On this day in 1957 Jerry Lee Lewis released Great Balls of Fire on the Sun record label.
One of the great pioneers of rock and roll Lewis came from a poor familly in Ferriday, Louisiana. He bagan playing piano while young with two of his cousins. His passion for the [iano was such that his parents raised a mortgage to buy him his own piano (thank god they did, god bless ’em).
Lewis was expelled from his school (Southwest Bible Institute in Waxahachie, Texas) into which his mother had enrolled him in the hope that he would learn to play “godly” music. He was expelled for playing “worldly” music. Years later he was asked by an old school friend if he was still playing the Devil’s music. His reply, “Yes, I am. But you know it’s strange, the same music that they kicked me out of school for is the same kind of music they play in their churches today. The difference is, I know I am playing for the devil and they don’t.”
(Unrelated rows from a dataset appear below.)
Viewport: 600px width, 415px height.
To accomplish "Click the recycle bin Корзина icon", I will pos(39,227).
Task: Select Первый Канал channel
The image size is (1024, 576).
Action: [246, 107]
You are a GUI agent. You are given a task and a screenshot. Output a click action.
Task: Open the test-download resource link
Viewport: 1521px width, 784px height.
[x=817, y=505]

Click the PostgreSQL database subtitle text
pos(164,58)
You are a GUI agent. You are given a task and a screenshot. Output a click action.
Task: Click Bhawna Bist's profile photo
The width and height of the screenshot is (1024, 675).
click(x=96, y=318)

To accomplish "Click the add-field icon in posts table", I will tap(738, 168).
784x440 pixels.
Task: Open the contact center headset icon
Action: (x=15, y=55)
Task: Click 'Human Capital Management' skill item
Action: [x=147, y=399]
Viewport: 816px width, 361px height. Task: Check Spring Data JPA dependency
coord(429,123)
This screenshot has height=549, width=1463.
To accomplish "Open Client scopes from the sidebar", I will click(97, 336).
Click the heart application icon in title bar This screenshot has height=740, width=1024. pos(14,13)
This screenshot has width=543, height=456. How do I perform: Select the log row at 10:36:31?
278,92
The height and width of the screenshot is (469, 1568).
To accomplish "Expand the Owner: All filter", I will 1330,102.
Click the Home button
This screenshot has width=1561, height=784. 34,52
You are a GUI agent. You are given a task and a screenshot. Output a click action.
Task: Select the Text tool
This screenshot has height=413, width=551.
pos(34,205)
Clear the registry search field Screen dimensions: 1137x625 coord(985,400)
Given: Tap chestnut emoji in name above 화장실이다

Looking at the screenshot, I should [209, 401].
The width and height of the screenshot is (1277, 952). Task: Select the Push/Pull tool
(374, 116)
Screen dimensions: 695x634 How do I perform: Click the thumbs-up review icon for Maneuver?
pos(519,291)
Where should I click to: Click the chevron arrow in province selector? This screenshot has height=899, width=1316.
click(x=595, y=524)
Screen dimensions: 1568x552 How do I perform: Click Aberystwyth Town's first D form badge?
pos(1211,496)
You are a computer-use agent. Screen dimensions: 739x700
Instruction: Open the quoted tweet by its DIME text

His style came from what he heard on the radio and from the rythms he heard in the local black joints. In those days black musicians could not play for white audiences in the main and the white kids were ready for this rebellious, liberating music. He went to Sun Records in Memphis for an audition but Sam Phillips was away. Even so it did not take Phillips’ engineer, Jack Clement, to recognise his talent. Signed to Sun Lewis began working on session backing all the greats on the Sun label including, Elvis, Carl, Perkins and Johnny Cash among others. His distinctive piano playing can be heard on many tracks recorded at Sun during late 1956 and early 1957, including Carl Perkins’ “Matchbox”.
A great talent later lost to rock when he moved into country music after the scandal of his marriage to his young cousin Lewis helped start what we all enjoy to this day. As someone has said all we dio is to build on the shoulders of giants that went before, Lewis is one of thos giants.